Un blogger assolto per aver detto il vero, un ministro che minimizza, e una giustizia che sembra difendere più se stessa che la sua credibilità pubblica.
Giustizia. C’è un blogger. C’è un magistrato. C’è una società immobiliare. Ma, soprattutto, c’è uno Stato che, ancora una volta, si guarda allo specchio e si dice: “tutto bene”. Anche quando le crepe sono evidenti.
Nel 2021, Antonio Del Furbo pubblica un’inchiesta su zonedombratv.it. Oggetto dell’inchiesta: la partecipazione del magistrato Francesco Turco, in servizio presso il Tribunale di Chieti, in una società immobiliare denominata “L&F Immobiliare S.r.l.”, con sede a Francavilla al Mare, in provincia di Chieti. La società aveva acquistato, in un’operazione registrata, due locali commerciali a Roma da una società con sede in Lussemburgo. Le fonti erano documenti ufficiali: bilanci, visure camerali, atti notarili.
Il punto sollevato era semplice quanto dirompente: può un magistrato, titolare del 50% di una società immobiliare, restare credibile agli occhi dei cittadini che devono essere giudicati da lui, anche se non figura come amministratore? E ancora: la legge vieta ai magistrati di “esercitare industrie e commerci”. La sola titolarità di quote è davvero sempre compatibile con il ruolo giudiziario?

- Voci fornite:
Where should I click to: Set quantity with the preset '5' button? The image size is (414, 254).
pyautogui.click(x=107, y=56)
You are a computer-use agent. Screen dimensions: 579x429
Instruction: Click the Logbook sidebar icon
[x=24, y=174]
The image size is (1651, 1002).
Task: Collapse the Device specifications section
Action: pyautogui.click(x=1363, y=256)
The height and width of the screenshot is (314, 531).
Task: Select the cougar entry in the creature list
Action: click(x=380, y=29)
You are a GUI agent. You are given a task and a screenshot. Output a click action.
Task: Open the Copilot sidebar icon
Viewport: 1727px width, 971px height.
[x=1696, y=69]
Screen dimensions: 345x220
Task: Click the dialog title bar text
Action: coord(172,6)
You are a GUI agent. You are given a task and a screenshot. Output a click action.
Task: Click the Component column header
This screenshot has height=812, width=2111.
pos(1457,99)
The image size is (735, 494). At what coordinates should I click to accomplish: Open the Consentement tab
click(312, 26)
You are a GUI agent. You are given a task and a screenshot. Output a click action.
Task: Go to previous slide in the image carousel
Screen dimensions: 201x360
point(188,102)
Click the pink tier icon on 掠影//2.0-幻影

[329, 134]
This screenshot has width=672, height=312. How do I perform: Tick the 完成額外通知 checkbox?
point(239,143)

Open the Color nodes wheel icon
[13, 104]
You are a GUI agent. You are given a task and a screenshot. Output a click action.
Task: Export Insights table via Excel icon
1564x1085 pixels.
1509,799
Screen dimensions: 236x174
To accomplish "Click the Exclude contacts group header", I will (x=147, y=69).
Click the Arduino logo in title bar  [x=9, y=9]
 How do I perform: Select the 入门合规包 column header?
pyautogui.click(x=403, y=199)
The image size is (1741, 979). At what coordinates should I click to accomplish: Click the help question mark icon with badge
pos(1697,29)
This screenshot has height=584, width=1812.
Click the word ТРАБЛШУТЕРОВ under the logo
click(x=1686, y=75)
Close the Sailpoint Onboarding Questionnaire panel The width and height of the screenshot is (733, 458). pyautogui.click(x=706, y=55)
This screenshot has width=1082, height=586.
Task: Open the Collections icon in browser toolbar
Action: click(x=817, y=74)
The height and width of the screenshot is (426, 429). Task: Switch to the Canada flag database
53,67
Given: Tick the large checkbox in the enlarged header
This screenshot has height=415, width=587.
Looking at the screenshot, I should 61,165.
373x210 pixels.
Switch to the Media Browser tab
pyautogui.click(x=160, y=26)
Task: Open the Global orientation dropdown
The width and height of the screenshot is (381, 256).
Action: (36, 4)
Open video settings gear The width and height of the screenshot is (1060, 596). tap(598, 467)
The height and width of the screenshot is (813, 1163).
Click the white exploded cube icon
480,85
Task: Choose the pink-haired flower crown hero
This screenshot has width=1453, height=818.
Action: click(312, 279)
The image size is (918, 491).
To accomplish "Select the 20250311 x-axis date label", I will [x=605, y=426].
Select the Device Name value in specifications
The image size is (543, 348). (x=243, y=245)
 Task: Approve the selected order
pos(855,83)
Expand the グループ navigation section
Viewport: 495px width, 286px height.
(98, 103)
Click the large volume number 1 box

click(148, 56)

- Obiettivo del compito:
Puoi stampare per intero, senza cambiare nulla, l'articolo sul magistrato socio di una società immobiliare? L'elenco non ha alcun legame con l'articolo.

- Risposta completa:
Un blogger assolto per aver detto il vero, un ministro che minimizza, e una giustizia che sembra difendere più se stessa che la sua credibilità pubblica.
Giustizia. C’è un blogger. C’è un magistrato. C’è una società immobiliare. Ma, soprattutto, c’è uno Stato che, ancora una volta, si guarda allo specchio e si dice: “tutto bene”. Anche quando le crepe sono evidenti.
Nel 2021, Antonio Del Furbo pubblica un’inchiesta su zonedombratv.it. Oggetto dell’inchiesta: la partecipazione del magistrato Francesco Turco, in servizio presso il Tribunale di Chieti, in una società immobiliare denominata “L&F Immobiliare S.r.l.”, con sede a Francavilla al Mare, in provincia di Chieti. La società aveva acquistato, in un’operazione registrata, due locali commerciali a Roma da una società con sede in Lussemburgo. Le fonti erano documenti ufficiali: bilanci, visure camerali, atti notarili.
Il punto sollevato era semplice quanto dirompente: può un magistrato, titolare del 50% di una società immobiliare, restare credibile agli occhi dei cittadini che devono essere giudicati da lui, anche se non figura come amministratore? E ancora: la legge vieta ai magistrati di “esercitare industrie e commerci”. La sola titolarità di quote è davvero sempre compatibile con il ruolo giudiziario?